Robert B. Parker, the celebrated writer of more than 50 books, the best known of which were his Spenser novels about a wisecracking ex-boxer turned Boston private eye, died today in Cambridge, Mass. He was 77. "This is a man who had an enormous following," says Otto Penzler, owner of the Mysterious Bookshop in New York and a friend of the prolific writer for 30 years. "He was extremely successful. People just loved his books." The Associated Press reported an ambulance was sent to Parker's Cambridge home Monday morning on a report of a sudden death. The death was of natural causes and was not considered suspicious, says Alexa Manocchio, spokeswoman for the Cambridge police department.
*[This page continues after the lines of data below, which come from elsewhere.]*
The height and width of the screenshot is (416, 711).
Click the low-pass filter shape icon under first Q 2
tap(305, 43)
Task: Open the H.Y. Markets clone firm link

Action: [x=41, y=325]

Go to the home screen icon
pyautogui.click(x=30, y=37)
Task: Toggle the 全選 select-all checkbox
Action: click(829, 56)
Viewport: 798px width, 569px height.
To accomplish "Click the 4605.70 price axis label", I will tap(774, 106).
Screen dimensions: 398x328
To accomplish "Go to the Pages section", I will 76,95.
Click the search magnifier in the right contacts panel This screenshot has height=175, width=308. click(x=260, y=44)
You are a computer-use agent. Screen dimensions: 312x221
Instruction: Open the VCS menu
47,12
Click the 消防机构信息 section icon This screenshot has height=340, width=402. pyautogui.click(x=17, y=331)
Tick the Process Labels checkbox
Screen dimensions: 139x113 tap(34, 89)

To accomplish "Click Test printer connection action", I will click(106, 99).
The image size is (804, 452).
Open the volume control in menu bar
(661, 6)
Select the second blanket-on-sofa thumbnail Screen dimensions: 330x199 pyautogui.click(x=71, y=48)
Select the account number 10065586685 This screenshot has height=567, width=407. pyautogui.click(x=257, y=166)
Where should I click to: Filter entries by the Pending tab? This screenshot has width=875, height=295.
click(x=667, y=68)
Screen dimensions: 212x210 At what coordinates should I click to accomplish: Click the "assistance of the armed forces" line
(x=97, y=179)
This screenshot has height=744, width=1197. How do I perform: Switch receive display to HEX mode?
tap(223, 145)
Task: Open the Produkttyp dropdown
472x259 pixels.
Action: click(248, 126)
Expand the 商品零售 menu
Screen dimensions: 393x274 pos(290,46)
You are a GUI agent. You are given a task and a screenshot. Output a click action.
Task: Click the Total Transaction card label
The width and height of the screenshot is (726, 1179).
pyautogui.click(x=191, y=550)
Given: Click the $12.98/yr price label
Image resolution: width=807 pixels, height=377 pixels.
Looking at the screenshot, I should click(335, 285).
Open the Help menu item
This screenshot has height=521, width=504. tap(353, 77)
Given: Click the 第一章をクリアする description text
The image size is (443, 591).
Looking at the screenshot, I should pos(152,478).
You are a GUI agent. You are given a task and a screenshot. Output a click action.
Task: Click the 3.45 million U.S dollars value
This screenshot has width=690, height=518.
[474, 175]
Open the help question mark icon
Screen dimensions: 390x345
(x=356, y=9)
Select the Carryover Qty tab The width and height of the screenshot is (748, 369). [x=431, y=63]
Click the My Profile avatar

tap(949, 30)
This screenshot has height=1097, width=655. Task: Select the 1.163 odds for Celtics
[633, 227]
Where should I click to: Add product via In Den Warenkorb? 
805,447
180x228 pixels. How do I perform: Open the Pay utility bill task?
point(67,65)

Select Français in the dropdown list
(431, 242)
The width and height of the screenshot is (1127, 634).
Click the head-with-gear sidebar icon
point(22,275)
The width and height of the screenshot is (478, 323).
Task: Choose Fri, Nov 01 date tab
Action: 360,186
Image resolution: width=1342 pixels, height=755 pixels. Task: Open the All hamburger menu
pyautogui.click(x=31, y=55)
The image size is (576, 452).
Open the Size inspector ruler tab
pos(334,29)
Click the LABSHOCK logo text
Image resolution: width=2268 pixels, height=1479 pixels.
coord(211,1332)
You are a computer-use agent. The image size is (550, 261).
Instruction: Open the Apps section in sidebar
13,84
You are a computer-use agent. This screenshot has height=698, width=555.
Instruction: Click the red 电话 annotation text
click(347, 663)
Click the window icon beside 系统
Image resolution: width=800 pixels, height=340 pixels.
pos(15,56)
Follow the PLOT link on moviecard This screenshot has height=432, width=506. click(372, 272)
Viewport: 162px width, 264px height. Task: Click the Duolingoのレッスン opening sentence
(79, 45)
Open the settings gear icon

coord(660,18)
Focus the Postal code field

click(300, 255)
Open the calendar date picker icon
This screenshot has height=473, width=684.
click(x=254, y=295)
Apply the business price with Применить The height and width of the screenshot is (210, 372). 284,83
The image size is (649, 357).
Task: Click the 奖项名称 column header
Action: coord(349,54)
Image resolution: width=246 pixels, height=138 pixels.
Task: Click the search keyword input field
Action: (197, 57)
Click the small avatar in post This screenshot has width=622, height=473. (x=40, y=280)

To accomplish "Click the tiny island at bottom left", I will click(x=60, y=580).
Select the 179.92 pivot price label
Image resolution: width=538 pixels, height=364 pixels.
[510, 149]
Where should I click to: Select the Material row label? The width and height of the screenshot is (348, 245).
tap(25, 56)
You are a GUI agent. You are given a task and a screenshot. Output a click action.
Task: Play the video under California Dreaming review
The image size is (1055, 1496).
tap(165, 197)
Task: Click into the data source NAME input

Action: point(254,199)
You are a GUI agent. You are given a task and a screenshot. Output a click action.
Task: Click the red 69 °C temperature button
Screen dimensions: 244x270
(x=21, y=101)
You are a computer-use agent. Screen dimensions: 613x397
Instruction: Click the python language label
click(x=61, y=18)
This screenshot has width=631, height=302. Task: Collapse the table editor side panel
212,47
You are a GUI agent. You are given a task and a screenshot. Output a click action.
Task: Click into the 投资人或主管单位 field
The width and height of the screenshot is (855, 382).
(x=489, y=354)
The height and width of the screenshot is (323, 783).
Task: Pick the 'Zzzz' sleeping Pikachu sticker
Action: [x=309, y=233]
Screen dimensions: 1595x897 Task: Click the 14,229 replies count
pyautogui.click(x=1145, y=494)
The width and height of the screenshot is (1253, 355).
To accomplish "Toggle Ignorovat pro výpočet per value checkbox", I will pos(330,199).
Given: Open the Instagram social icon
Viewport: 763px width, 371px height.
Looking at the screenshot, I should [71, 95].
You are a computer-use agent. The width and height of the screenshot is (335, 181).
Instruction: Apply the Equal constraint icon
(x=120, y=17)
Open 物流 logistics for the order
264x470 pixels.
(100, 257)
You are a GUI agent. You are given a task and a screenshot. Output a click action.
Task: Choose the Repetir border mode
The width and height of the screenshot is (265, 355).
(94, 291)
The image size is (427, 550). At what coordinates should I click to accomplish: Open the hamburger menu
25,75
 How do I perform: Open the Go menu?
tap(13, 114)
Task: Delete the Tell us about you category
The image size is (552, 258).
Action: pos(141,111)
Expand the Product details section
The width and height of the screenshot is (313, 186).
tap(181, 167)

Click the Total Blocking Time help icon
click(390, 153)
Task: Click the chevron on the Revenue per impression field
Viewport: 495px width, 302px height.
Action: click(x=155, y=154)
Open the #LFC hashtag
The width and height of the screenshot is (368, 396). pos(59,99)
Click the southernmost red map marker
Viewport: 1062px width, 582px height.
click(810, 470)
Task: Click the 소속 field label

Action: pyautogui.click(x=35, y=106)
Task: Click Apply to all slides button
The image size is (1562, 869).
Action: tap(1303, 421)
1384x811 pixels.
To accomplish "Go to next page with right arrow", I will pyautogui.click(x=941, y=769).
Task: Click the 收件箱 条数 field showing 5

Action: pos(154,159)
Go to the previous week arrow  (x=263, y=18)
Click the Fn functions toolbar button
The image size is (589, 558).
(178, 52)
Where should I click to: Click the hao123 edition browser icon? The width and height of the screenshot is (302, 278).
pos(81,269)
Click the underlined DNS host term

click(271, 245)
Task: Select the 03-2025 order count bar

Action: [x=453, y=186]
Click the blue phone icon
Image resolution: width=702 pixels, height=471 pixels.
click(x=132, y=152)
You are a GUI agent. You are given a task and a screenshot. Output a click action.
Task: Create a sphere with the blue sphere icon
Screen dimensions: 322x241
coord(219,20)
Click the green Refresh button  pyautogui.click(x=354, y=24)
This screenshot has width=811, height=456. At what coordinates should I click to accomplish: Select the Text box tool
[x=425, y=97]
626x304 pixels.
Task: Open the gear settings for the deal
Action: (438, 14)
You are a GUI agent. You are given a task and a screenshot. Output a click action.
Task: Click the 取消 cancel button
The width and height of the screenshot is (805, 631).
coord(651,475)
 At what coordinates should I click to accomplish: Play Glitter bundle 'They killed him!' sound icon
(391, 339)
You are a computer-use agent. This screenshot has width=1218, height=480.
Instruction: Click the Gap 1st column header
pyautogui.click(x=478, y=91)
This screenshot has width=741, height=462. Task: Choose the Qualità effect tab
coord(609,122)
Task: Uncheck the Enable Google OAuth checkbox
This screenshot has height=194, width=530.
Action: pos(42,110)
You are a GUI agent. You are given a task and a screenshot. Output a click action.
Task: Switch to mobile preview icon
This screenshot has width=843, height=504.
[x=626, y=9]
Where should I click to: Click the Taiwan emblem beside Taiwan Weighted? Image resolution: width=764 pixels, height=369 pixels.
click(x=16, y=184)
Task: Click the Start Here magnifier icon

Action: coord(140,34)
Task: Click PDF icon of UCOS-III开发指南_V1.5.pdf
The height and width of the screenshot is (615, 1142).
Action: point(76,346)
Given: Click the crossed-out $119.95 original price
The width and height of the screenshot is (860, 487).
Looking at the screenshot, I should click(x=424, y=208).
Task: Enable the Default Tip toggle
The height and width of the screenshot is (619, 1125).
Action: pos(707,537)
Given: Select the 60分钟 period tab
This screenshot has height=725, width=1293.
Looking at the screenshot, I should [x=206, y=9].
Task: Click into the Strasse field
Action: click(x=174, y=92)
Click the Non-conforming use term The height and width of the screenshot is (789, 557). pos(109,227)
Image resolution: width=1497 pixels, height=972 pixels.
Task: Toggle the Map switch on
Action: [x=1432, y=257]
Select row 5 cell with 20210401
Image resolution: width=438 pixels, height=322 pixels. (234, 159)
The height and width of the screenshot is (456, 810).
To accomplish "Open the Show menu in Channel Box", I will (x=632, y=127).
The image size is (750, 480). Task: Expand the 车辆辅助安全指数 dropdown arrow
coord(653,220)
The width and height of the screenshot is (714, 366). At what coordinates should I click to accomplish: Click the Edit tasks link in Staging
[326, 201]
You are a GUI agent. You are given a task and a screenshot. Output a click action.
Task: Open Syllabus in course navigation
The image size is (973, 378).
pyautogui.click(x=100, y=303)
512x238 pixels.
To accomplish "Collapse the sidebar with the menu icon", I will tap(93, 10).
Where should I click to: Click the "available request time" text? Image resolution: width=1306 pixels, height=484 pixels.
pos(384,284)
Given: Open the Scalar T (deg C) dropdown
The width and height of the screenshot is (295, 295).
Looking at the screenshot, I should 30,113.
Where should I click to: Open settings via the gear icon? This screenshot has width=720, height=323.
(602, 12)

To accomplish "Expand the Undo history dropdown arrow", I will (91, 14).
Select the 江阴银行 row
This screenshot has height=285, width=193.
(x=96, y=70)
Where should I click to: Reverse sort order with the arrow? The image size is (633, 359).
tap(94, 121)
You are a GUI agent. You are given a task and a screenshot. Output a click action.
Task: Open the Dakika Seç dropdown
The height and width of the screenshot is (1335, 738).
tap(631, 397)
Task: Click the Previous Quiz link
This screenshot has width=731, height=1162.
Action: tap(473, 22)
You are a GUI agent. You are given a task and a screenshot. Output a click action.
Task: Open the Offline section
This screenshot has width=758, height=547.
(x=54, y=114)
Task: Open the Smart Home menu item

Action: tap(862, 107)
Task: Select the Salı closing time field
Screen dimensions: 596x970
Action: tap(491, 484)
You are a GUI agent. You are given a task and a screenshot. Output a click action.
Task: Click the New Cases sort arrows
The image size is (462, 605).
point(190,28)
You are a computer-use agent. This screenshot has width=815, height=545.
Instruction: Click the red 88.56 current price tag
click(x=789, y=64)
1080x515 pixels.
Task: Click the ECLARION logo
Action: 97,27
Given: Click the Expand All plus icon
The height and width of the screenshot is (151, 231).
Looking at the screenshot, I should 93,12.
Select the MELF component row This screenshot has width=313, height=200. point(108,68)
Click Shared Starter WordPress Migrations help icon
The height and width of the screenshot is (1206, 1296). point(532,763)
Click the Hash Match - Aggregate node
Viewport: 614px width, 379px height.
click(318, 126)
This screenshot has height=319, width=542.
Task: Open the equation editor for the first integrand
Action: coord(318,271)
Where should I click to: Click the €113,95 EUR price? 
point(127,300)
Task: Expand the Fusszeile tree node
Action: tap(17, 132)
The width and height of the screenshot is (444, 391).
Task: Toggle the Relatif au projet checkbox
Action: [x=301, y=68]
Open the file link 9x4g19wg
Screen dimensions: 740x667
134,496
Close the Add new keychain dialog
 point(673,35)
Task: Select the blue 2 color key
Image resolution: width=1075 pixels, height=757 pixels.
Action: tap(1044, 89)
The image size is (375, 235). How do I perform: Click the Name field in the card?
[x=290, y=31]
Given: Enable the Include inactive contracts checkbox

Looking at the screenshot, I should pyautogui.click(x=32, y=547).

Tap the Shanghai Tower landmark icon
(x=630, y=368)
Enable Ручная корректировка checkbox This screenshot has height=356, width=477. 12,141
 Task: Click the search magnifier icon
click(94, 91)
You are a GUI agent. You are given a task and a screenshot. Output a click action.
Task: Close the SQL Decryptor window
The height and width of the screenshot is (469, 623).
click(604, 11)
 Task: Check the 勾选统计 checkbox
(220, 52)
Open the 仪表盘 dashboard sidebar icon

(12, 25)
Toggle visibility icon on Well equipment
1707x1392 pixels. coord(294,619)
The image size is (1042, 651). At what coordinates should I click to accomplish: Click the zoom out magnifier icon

Parker will be sorely missed. "People just loved Spenser," Penzler says. "They loved the other books, too, and they sold nearly as well as the Spensers. Let's face it. Sunny Randall (the lead character in six novels) sounded very much like Spenser, and so did Jesse Stone." Split Image, the ninth novel featuring police chief Stone, will be published by Putnam on Feb. 23. Spenser's popularity surged with the TV show Spenser: For Hire, which premiered in 1985 starring Robert Urich as Spenser and Barbara Block as love interest Susan Silverman. It ran for three seasons. Urich also starred as Spenser in four TV movies. Joe Mantegna played Spenser in three subsequent made-for-TV films. Stone Cold was one of about a half-dozen Jesse Stone novels made into TV films starring Tom Selleck.

Chris Pepe, Parker's editor at Putnam for more than 20 years, says Parker "was an absolute straight shooter, completely charming. What you saw was what you got. He was just totally professional. He was the best person to work with. He made my job really easy, and it will probably never happen again." Parker's books about the irreverent tough-talking Spenser — 37 were published — will be what he's most remembered for. "The Spenser character was a lot like Bob himself," Penzler says. "Very funny and smart-alecky. He had that kind of a mouth. He was honorable and loyal. Those are characteristics that are not as ubiquitous as we might like." On Parker's writing style was spare and razor-sharp: "It was absolutely pitch-perfect dialogue," Penzler says. "Most of his books were dialogue, anyway. It's the way Bob thought, the way he spoke, in funny short bursts. Other people would take four paragraphs, and he in one sentence could sum up a situation in a humorous way with perception and intelligence." In addition to the February publication of Split Image, Blue-Eyed Devil, a Western, will be released in May. And, luckily for his fans, there are some Spenser novels in the production pipeline, according to Pepe. "We don't have hard dates yet, but there are more on the way. You haven't seen the last of him. That's for sure."